* WORK INSTRUCTION *
Using the records below, give again exactly the lines from the line that contains "[लातेहार में पहली" through the line that contains "खेल (23, 2157)", both ends included, and only those.

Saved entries
━━━━━━━━━━
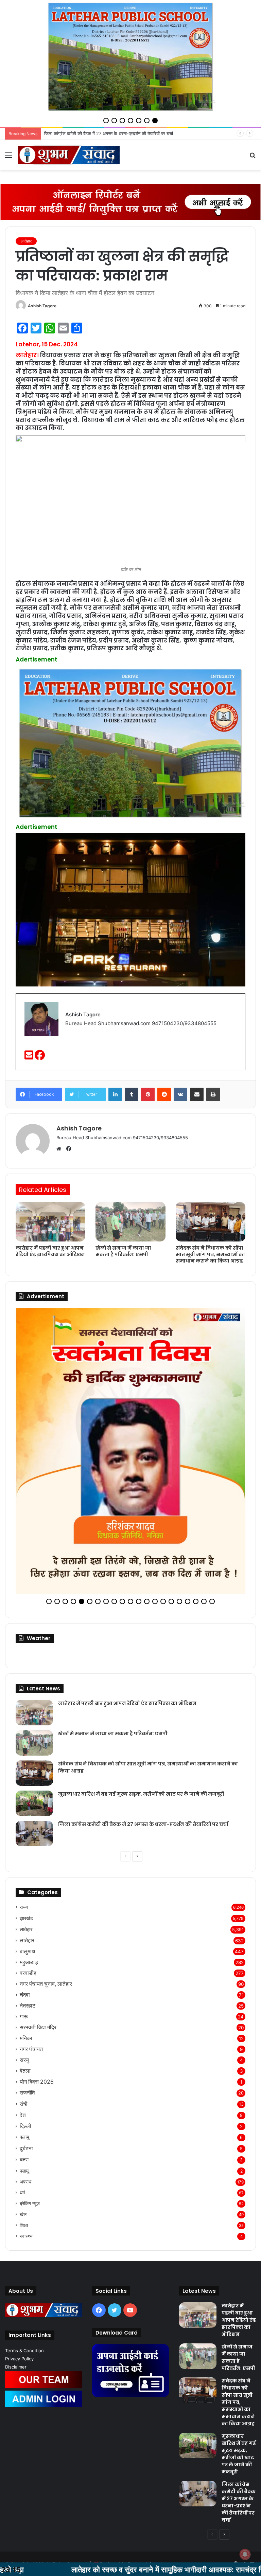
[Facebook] (40, 1057)
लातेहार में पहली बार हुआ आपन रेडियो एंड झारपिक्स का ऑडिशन (50, 1251)
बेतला (25, 2014)
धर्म (22, 2136)
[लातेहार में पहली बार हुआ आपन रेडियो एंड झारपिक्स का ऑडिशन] (50, 1221)
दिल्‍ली (25, 2069)
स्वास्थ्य (26, 2179)
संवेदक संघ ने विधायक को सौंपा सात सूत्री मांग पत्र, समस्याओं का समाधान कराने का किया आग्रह (210, 1254)
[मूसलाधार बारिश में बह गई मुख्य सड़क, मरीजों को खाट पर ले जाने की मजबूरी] (34, 1746)
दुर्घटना (26, 2091)
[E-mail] (29, 1057)
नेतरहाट (27, 1949)
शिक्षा (24, 2168)
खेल (23, 2157)
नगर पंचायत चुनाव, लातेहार (46, 1927)
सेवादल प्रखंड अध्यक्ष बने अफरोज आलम (76, 133)
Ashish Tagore (42, 305)
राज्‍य (24, 1850)
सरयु (24, 2003)
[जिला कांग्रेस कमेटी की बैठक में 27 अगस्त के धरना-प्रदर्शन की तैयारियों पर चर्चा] (34, 1777)
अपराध (25, 2125)
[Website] (60, 1149)
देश (23, 2058)
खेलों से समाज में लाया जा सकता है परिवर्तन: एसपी (123, 1251)
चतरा (24, 2103)
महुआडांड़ (29, 1905)
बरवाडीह (28, 1916)
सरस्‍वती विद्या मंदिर (38, 1970)
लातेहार (26, 240)
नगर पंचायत (31, 1992)
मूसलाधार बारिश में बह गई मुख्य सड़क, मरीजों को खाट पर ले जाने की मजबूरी (141, 1737)
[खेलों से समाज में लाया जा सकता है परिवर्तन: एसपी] (130, 1221)
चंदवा (25, 1938)
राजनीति (27, 2036)
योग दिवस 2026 (37, 2025)
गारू (24, 1960)
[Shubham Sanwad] (69, 155)
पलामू (24, 2080)
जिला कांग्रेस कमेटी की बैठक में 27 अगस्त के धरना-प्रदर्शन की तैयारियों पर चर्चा (143, 1767)
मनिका (26, 1981)
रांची (23, 2047)
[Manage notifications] (245, 2554)
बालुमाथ (27, 1894)
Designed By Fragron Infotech (131, 2507)
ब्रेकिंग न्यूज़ (30, 2146)
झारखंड (26, 1861)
━━━━━━━━━━
* SOLUTION BELOW *
[लातेहार में पहली बार हुआ आपन रेडियो एंड झारपिक्स का ऑडिशन] (50, 1221)
दिल्‍ली (25, 2069)
स्वास्थ्य (26, 2179)
संवेदक संघ ने विधायक को सौंपा सात सूत्री मांग पत्र, समस्याओं का समाधान कराने का किया आग्रह (210, 1254)
[मूसलाधार बारिश में बह गई मुख्य सड़क, मरीजों को खाट पर ले जाने की मजबूरी] (34, 1746)
दुर्घटना (26, 2091)
[E-mail] (29, 1057)
नेतरहाट (27, 1949)
शिक्षा (24, 2168)
खेल (23, 2157)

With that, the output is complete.